Ghana Railway Network

Past

Ghana’s railway network, although confined to the south of the country, once extended to a total of 1,300 route kilometres, linking three of the main cities in the shape of a letter “A”.  Although it always hosted passenger services, like railways in much of Africa, its real purpose was to get minerals to the ports.

Constructed to Cape gauge, 3ft 6 inches (1067mm), the system opened in the first decade of the Twentieth Century, when Ghana was still the British Colony of the Gold Coast. The first line, and its branches, led from (what is today) the twin city port of Sekondi-Takoradi in the west to the gold and bauxite mines to the north. This so-called Western Line eventually terminated in the second city of Kumasi.  

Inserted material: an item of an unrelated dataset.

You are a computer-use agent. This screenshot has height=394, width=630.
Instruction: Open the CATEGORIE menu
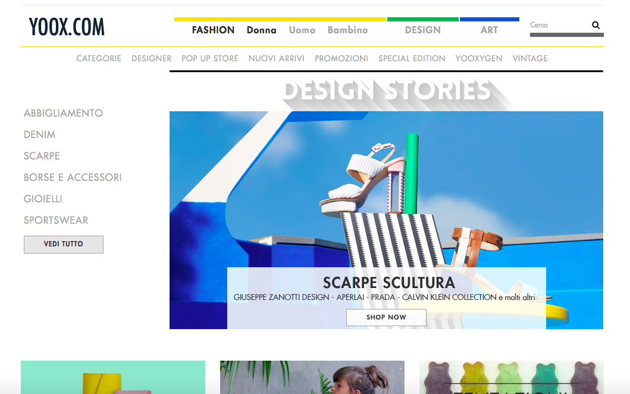coord(99,58)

File source: http://commons.wikimedia.org/wiki/File:GhanaRailwayMap1.jpg
Railway network of Ghana/Railwaybob/Creative Commons 3.0 (amended)

 


The Eastern line stretched up from the capital, Accra, and served diamond mines. It was begun in 1910 but only reached Kumasi in the 1920s.  It was not until the 1950s that the Central line, following an inland route in the south, and completing the “A” shape, was opened.   With a branch from Accra to nearby Tema, by then the country’s largest port, opened in 1954, the network was complete by independence in 1957.

Ghana’s railway network suffered almost inevitable decline during the final decades of the Twentieth Century and by the early 2000s most of it was gone.  The railway never totally died however, and from the 2010s onwards two sections have been rehabilitated and now offer an extremely limited passenger service.


Present 

In October 2024, there were just four passenger services a day in the whole country: one commuter train made the daily trip from Tema to Accra in the morning and then returned in the evening; at the other end of the country another train brought workers from Sekondi to Takoradi and then took them home again.

IMG_1361
Sections open in Oct. 2024 shown in orange.

Future

In late November 2024, only a few weeks after I left Ghana, a brand new standard gauge line linking the port of Tema with Mpakadan, about 100km to the north, was opened.  The project was completed using finance from India.

Although the line is destined mainly for freight, two diesel multiple unit trains have been delivered from Pesa in Poland in order to operate passenger services along the way.  Several intermediate stations have been constructed as part of this plan.

The new line is actually part of a bigger project to improve the movement of goods along the eastern side of the country.   It forms the first stage of a 1000km route that might one day connect the capital of Burkina Faso, Ouagadougou, to Tema.

This larger project is part of an even grander scheme that plans over 4,000km of railways across the country over the next quarter of a century or more.  The rehabilitation of the track around Sekondi-Takoradi with dual gauge sleepers and possible extension of the line back towards Kumasi, is all part of that plan.  

The map is below adapted from a presentation within the rail masterplan website. It shows all the planned standard gauge lines.   I have shown the now-completed line to Mpakadan in pink, whilst the line heading north from Takoradi / Sekondi still under construction is shown in grey.  Lines planned for Phase 1 are in green, Phase 2 in blue and Phase 3 in yellow.

How much of this gets built of course, is any one’s guess, but we should wish the Ghanaians well in their endeavours.